Recenti sentenze hanno stabilito che l’indennità per ferie non godute va pagata anche in caso di dimissioni.
L’Indennità per le ferie non godute è nell’ambito delle dinamiche lavorative e delle relazioni tra datore di lavoro e dipendente, una questione non di poco conto. Alcune recenti sentenze rendono attuale ricordare i diritti del lavoratore in merito alle ferie annuali retribuite e sui conseguenti oneri del datore di lavoro. Le ferie costituiscono un diritto irrinunziabile del lavoratore secondo il dettato dell’art. 36 Cost., comma 3 e, al pari del riposo, possono farsi rientrare nella tutela della salute e sicurezza del lavoratore, essendo qualificati alla stregua di diritti assolutamente
indisponibili.
Infatti, nel caso di mancata utilizzazione delle ferie è prevista un’indennità sostitutiva delle ferie. Un’importante pronuncia della Corte di Cassazione, emessa con l’ordinanza del 27 novembre 2023 n. 32807, sez. lavoro, ha sancito che nessun valore di rinuncia all’indennità sostitutiva delle ferie si può automaticamente attribuire alle dimissioni del lavoratore.

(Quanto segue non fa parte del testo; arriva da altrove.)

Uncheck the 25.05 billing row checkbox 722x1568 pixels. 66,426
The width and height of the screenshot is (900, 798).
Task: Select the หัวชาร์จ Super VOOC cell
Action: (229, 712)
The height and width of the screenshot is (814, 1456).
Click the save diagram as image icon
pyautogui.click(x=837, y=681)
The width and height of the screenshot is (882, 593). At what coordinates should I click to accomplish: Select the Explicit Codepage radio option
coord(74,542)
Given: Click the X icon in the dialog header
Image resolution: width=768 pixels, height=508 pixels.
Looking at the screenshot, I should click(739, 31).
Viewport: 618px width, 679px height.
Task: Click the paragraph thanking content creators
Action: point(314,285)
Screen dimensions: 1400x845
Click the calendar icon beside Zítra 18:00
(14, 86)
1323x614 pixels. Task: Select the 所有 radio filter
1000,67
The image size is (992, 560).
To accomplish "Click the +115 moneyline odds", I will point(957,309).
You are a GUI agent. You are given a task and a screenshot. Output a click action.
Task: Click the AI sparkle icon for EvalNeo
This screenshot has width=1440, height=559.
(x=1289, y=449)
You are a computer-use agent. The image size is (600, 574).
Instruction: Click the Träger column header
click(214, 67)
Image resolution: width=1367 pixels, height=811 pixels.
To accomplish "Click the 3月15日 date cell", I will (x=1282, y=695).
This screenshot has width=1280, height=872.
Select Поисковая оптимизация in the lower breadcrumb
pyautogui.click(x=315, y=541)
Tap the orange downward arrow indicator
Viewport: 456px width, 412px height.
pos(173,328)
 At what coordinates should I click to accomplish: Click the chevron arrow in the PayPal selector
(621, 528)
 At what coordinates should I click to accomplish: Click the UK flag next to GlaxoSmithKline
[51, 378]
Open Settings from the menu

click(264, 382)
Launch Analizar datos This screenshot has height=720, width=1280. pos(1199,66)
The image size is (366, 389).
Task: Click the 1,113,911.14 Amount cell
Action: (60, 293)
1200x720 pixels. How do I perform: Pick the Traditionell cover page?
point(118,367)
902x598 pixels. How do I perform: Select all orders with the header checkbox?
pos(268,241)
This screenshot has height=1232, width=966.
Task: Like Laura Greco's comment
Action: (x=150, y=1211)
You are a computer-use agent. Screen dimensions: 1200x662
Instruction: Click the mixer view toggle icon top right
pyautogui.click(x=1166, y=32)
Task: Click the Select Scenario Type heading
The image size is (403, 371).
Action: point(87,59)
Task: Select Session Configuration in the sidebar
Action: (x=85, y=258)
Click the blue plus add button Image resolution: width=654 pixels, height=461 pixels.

Hanno, pertanto, sottolineato che non è possibile automaticamente associare alle dimissioni volontarie del lavoratore un valore di rinuncia all’indennità sostitutiva delle ferie. Difatti, le dimissioni, considerate come un atto volontario, sono equiparate dalla normativa (art. 5, co. 8, DL 6 luglio 2012 n. 95) alle altre modalità risolutorie del rapporto di lavoro, senza implicare una rinuncia automatica all’indennità sostitutiva delle ferie.
La pronuncia della Cassazione si inserisce in un contesto giuridico che pone al centro la salvaguardia dei diritti dei lavoratori in caso di risoluzione del rapporto di lavoro. L’indennità sostitutiva delle ferie rappresenta il compenso economico riconosciuto al dipendente per le ferie maturate e non godute al momento della cessazione del rapporto.
Secondo l’orientamento giurispriudenziale, la privazione del diritto alle ferie e alla corrispondente indennità sostitutiva al termine del rapporto di lavoro può avvenire solo a condizione che il datore di lavoro dimostri di aver invitato il dipendente a fruire delle ferie, eventualmente in maniera formale.
Al contempo, il datore di lavoro deve informare il lavoratore in modo accurato e tempestivo, garantendo che l’opportunità di godere delle ferie sia ancora valida per garantire il necessario riposo dal servizio. In caso di mancata fruizione, tali ferie andranno perse al termine del periodo di riferimento o di un periodo di riporto autorizzato.
Una recente sentenza della Corte di Giustizia UE permette di approfondire il tema della monetizzazione delle ferie non fruite dal lavoratore nel corso del rapporto.
Il diritto alle ferie annuali retribuite
L’art. 36 della Costituzione stabilisce che “il lavoratore ha diritto al riposo settimanale e a ferie annuali retribuite, e non può rinunziarvi”. Il riposo e le ferie rappresentano quindi diritti irrinunciabili, essendo strettamente
collegati ad un altro diritto costituzionalmente tutelato, quello alla salute, previsto dall’art. 32 della Carta.
La normativa costituzionale viene concretizzata dall’art. 2109 del Codice Civile, dove si precisa che il lavoratore, trascorso un anno continuativo di lavoro, ha diritto a un periodo di ferie retribuito. Parallelamente, l’art. 10 del D. Lgs. n. 66/2003 stabilisce che il periodo di ferie annuali retribuite non può essere inferiore alle quattro settimane.
Stabilisce inoltre l’art. 10 co. 2 D. Lgs. n. 66/2003 che il “periodo minimo di quattro settimane non può essere sostituito dalla relativa indennità per ferie non godute, salvo il caso di risoluzione del rapporto di lavoro”.
La decisione della Corte di Giustizia UE
In effetti la Corte di Giustizia specifica che l’effettiva fruizione delle ferie costituisce solo una delle due componenti del diritto alle ferie annuali retribuite quale principio fondamentale del diritto sociale dell’Unione, il quale include altresì il diritto ad ottenere un pagamento per le ferie non godute alla cessazione del rapporto.
Per evitare che, a causa di detta impossibilità, il lavoratore non riesca in alcun modo a beneficiare di tale diritto, in caso di fine del rapporto di lavoro, il dipendente ha diritto a un’indennità finanziaria per i giorni di ferie annuali non goduti. A tale scopo, il motivo di cessazione del rapporto è irrilevante; ciò che invece rileva è che il datore di lavoro, prima della cessazione del rapporto, si sia attivato anche formalmente affinché il lavoratore venga posto nelle condizioni di fruire delle ferie.